Sunday, February 15, 2015

CLIMATEGATE: A CRIME AGAINST HUMANITY (UPDATED FOR WINTER 2015)

THE GREAT GLOBAL WARMING SWINDLE 1:13:33 

 

by Michael Rivero
"One of the saddest lessons of history is this: If we've been bamboozled long enough, we tend to reject any evidence of the bamboozle. We're no longer interested in finding out the truth. The bamboozle has captured us. It's simply too painful to acknowledge, even to ourselves, that we've been taken. Once you give a charlatan power over you, you almost never get it back." -- Carl Sagan
"The real deniers are people who think our climate was and should remain static and unchanging." -- Paul Driessen and Chris Skates

UPDATE: New headlines and images from the winter of 2014/2015

The corporate media has laucnhed a blitz of claims that 2014 was the hottest year on record, despite the record cold and snow this winter. The claim that 2014 is the hottest year on record was put forward by a Japanese global warming researcher and supported by both NASA and NOAA, which work for the same government that assured you Saddam had nuclear weapons.
However, NASA is already hedging their bets by admitting that the statistical methods used to arrive at this claim have a very wide margin of error, so much so that it is only a 38% chance the claim is accurate.
Meanwhile, the satellite launched to measure Earth's temperature does not confirm this claim.
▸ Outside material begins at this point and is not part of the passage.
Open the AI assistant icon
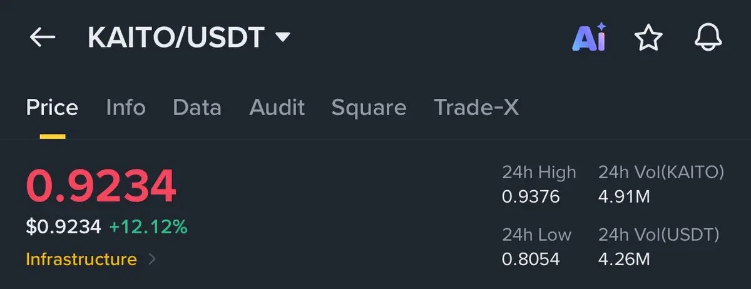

In fact, 2014 came in at sixth place in the time since since the satellite was launched!
Chinese scientists doing very finely detailed measures of isotopes trapped in giant clam shells have reconstructed a detailed record of Earth's climate that confirms that the Roman and Medieval warm periods were indeed far warmer than Earth is today, and oddly enough, were also periods of lower CO2 content in the atmosphere.
Contrary to the carbonazis' claims of impending doom if the Earth gets warmer, the Roman and Medieval warm periods were times of immense fertility and productivity, allowing humans freed from the scramble to find food to create the flowering of the Roman civilization, with its art and engineering, then later the Renaissance.